Characterization of a strawberry gene for auxin-binding protein, and its expression in insect cells.

A gene encoding an auxin-binding protein (ABP1) was isolated from strawberry by screening a genomic library with an ABP1 cDNA from maize. It resembles ABP1 genes from other sources both in structure (four introns) and in the high level of homology of the deduced amino acid sequence of the mature protein encoded in exons 2-5. Exon 1, encoding mainly the non-conserved signal peptide, was identified by a reverse transcriptase-polymerase chain reaction (RT-PCR) technique. Northern analysis indicated that ABP1 transcript levels were low during fruit development, but transcripts were detected by RT PCR at all stages of receptacle swelling (auxin-dependent) and ripening (inhibited by auxin), consistent with a role for ABP1 in auxin perception. Southern blot analysis indicated a small ABP1 gene family in octoploid cultivated strawberry, and four genes were identified by comparison of genomic and cDNA sequences.
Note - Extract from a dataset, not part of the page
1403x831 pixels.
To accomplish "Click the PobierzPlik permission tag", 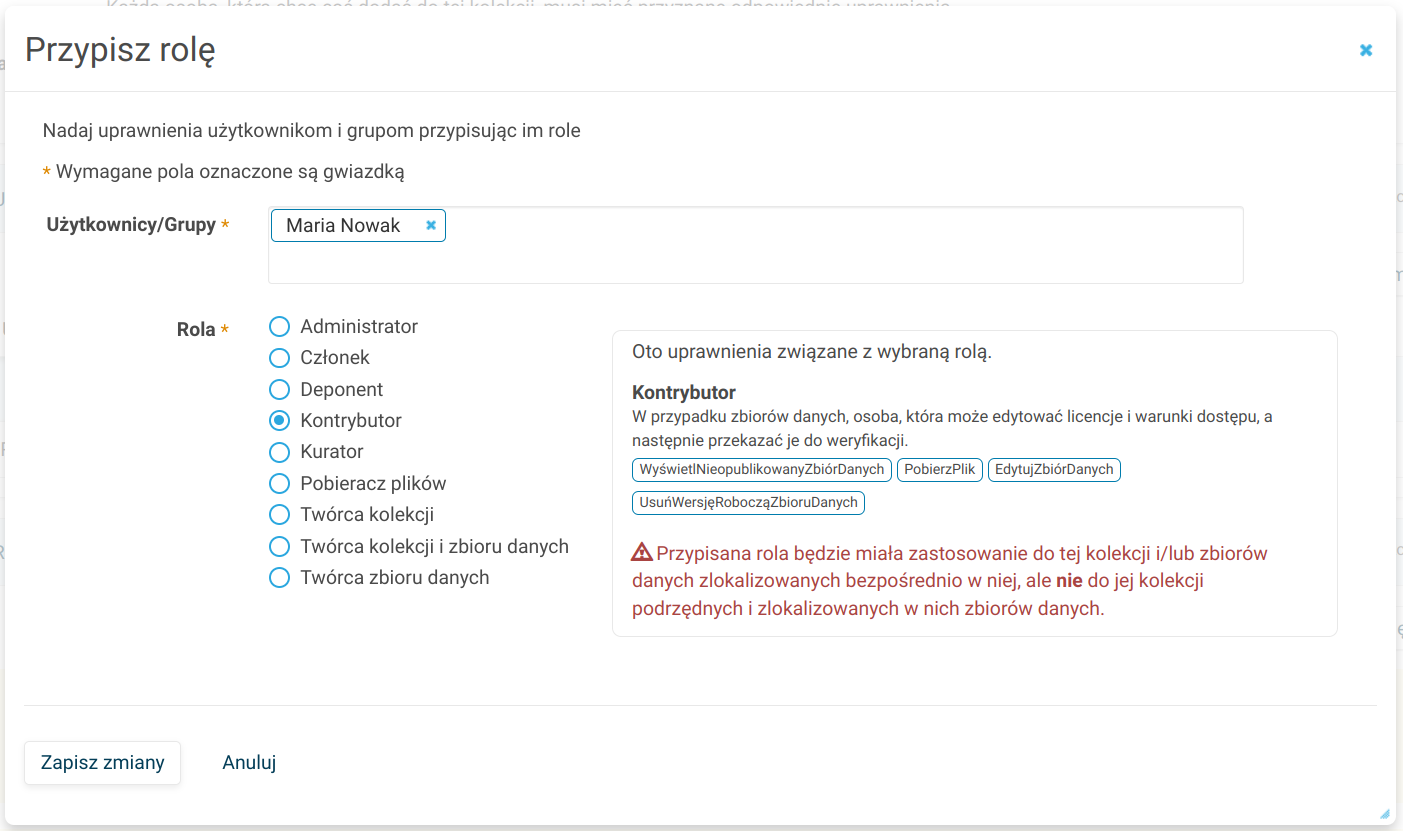I will pos(939,470).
RT PCR was used to amplify the complete coding region for cloning as cDNA, and a recombinant baculovirus was constructed for the expression of strawberry ABP1 in insect cells. The coding region contains three consensus glycosylation sites, and multiple bands representing a range of glycoforms of the protein were detected on western blots of insect cell extracts. Only a single band was observed in extracts of tunicamycin-treated cells, and glycosylated protein yielded a unique N-terminal amino acid sequence, allowing determination of the signal peptide cleavage site.